Without planning and control, without the skill acquired through practice,  a lot can go wrong. You don’t get to be an accomplished “alla prima” painter overnight. 

“Fresh” and “painterly” are considered compliments; “tight” ,  “overworked” and “overly refined” are not.  Art students are routinely cautioned,  “Don’t overwork it!”  In other words, if you lay down a nice stroke don’t fuss with it.  

But sometimes you want to. Sometimes you need to push, to do more.  

You can learn a lot  from the effort to correct a mistake, to  understand which mistakes can be fixed and which will mean starting over.  (If something is worth doing once, it’s worth doing at least twice). Knowing that some kinds of  mistakes can be make to disappear will boost your confidence for the next piece —- or show you how to avoid them in the first place.   In fact, if you don’t make mistakes, you won’t learn much. There’s scientific proof of that. 

Drawing  is often done more freely than painting. For artists who make preliminary studies for their work, spontaneity occurs in these quick, uninhibited  sketches — making mistakes doesn’t matter.  The artist may not place a high value on such studies, but it’s here that we often  get revealing glimpses of the creative process.  Such immediacy in the work of an accomplished artist  is almost always the result of years of practice and discipline  —- the greater the skill, the better the quick study.

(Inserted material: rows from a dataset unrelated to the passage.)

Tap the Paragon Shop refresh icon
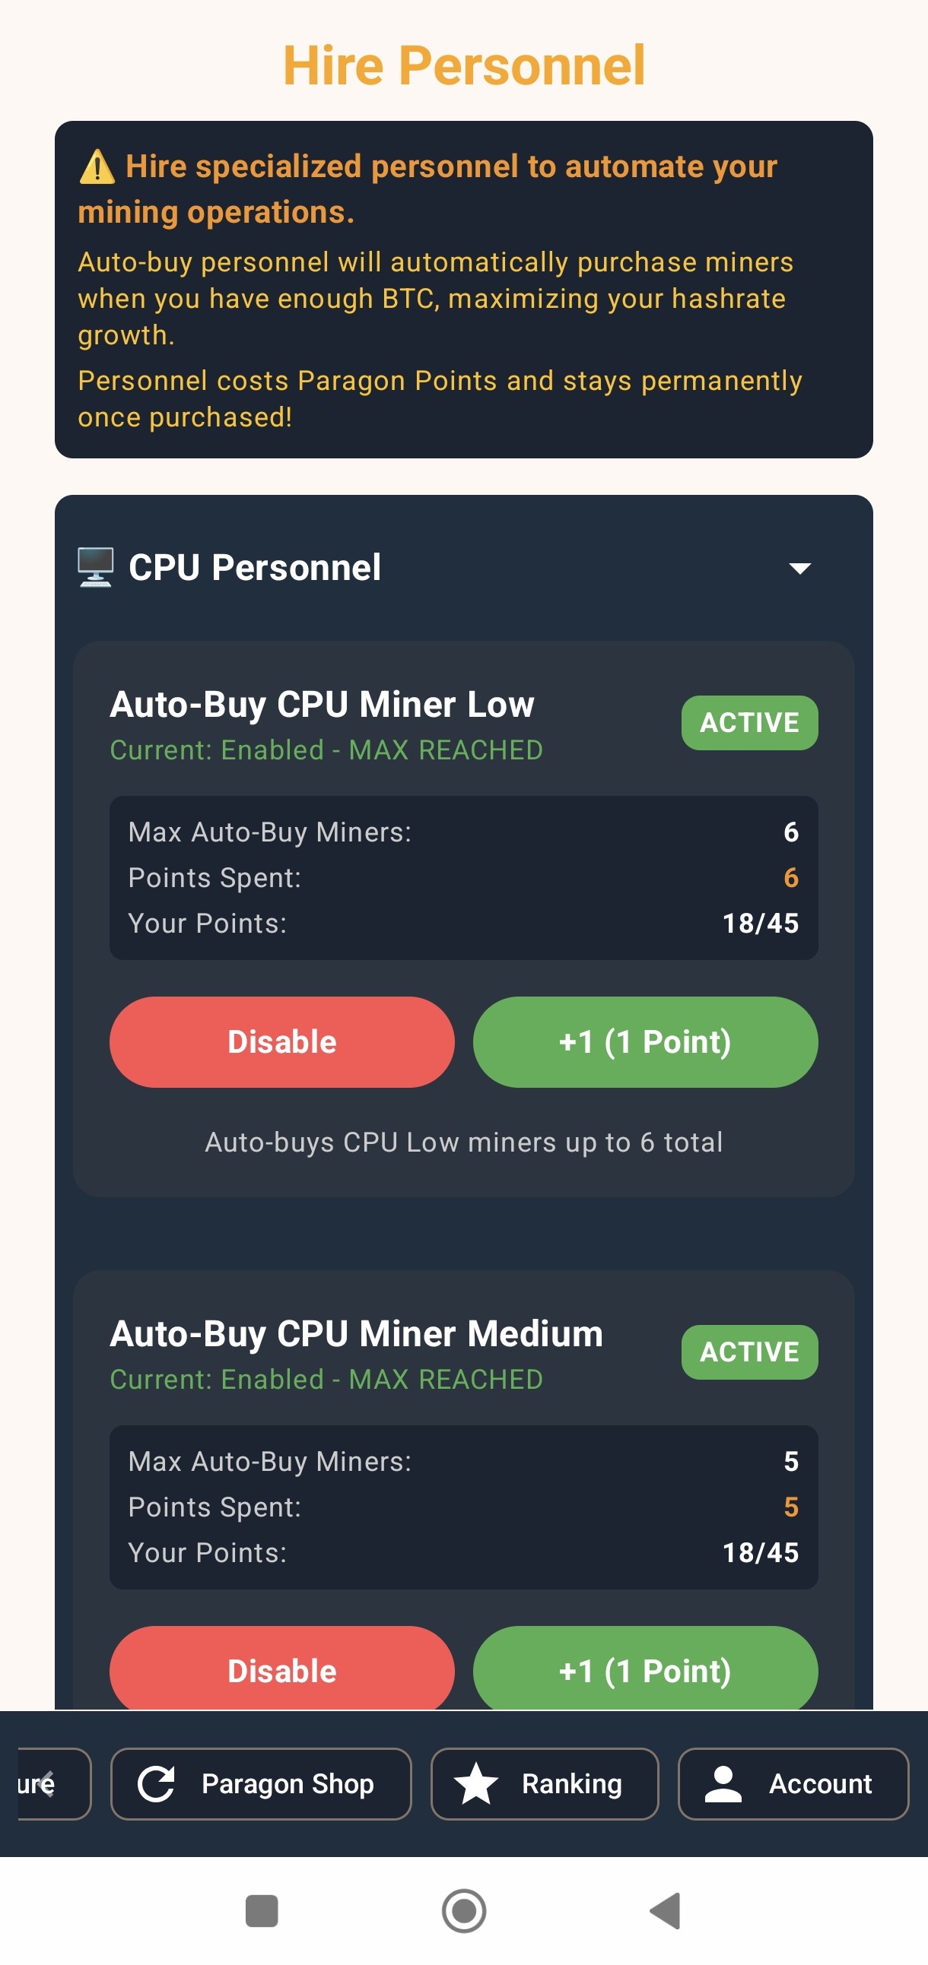This screenshot has width=928, height=1965. (x=156, y=1783)
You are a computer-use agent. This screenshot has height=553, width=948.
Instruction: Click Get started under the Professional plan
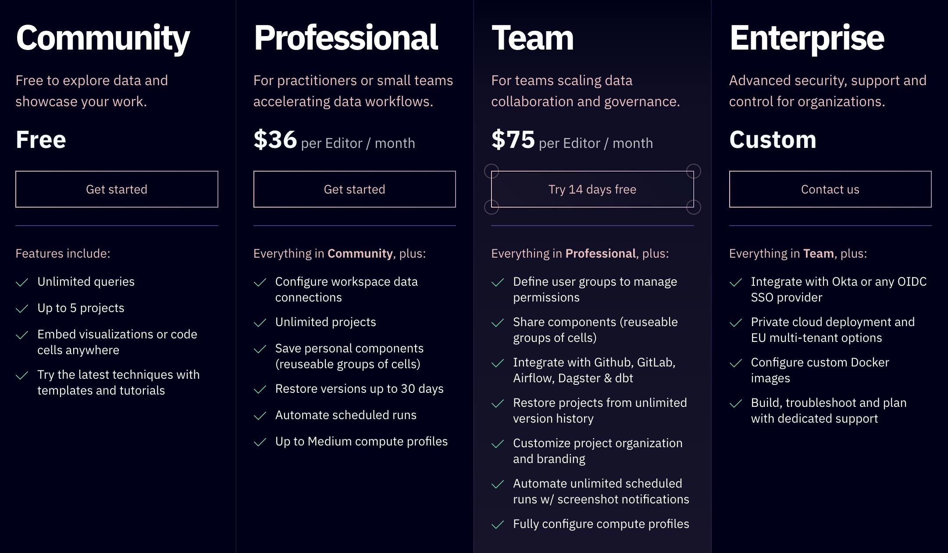pyautogui.click(x=354, y=189)
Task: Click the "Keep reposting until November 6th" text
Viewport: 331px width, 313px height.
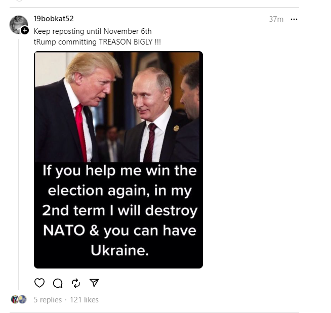Action: tap(92, 31)
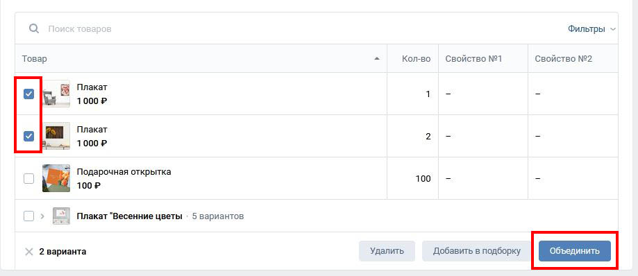The height and width of the screenshot is (276, 638).
Task: Sort by Кол-во column header
Action: 416,59
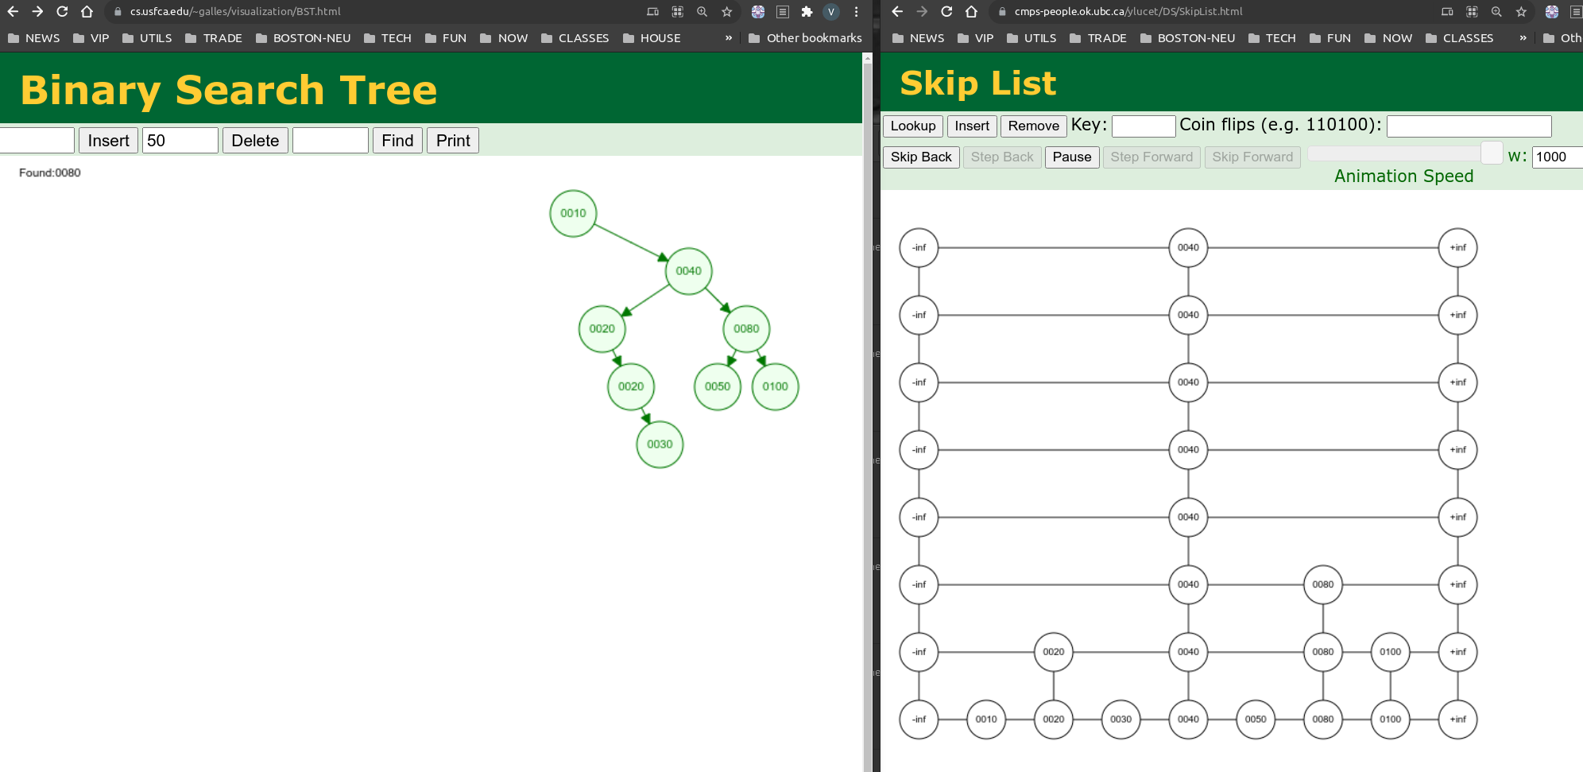Image resolution: width=1583 pixels, height=772 pixels.
Task: Open the Other bookmarks folder in left browser
Action: (805, 38)
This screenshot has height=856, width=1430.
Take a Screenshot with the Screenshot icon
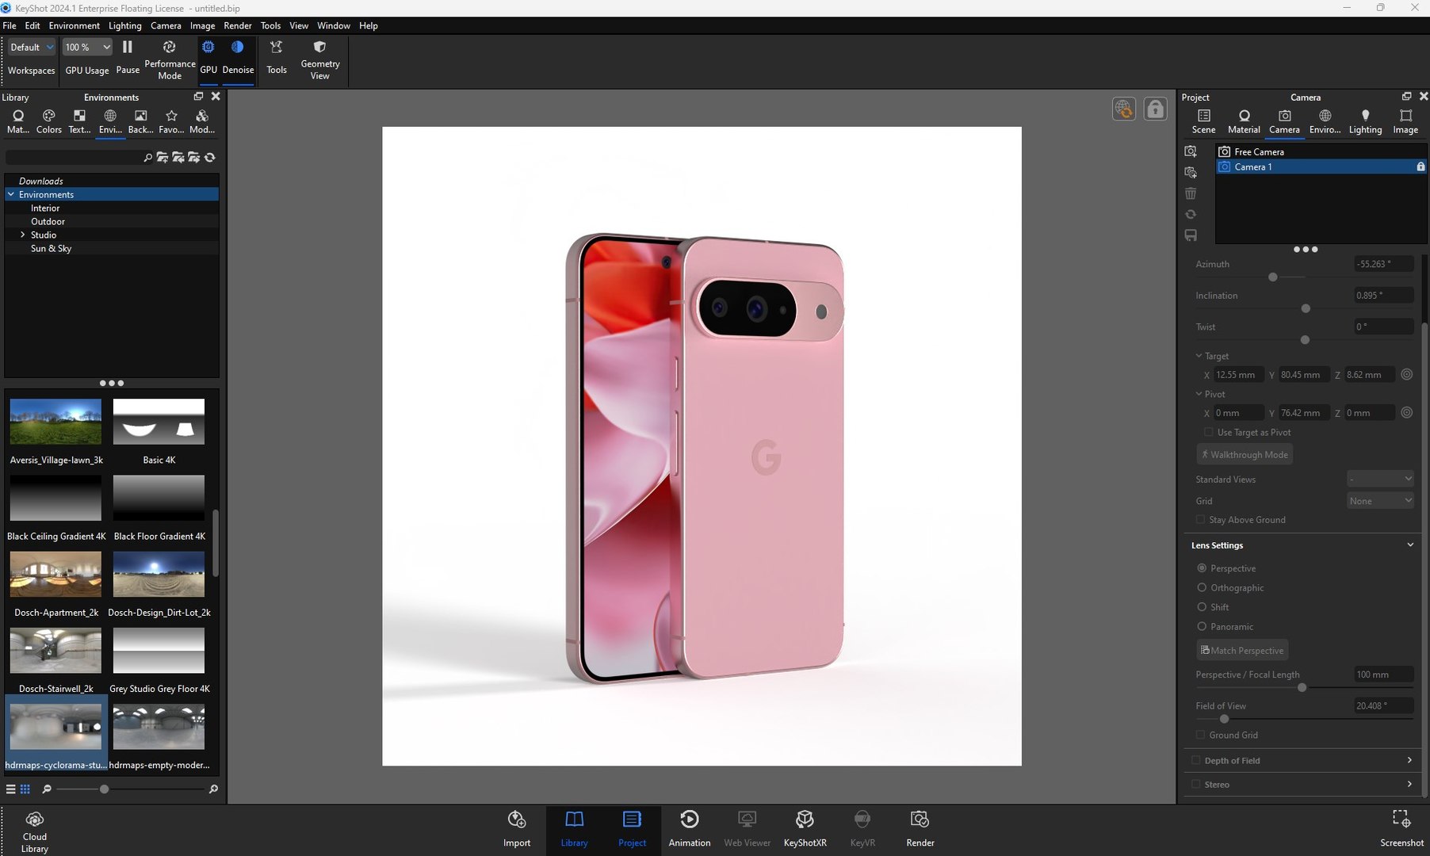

And spontaneous —- sometimes accidental — passages occur even in paintings that are carefully planned and executed: a graceful line, a  bold stroke, a patch of luminous color shining through . Such a gesture in a finished work may elevate it from ordinary to poetic. Art-making is process:  every step is important. Without spontaneity, nothing would get started. Without  persistent effort, without refinement, it might not be finished. 

Of course this applies to writing as well as to the visual arts.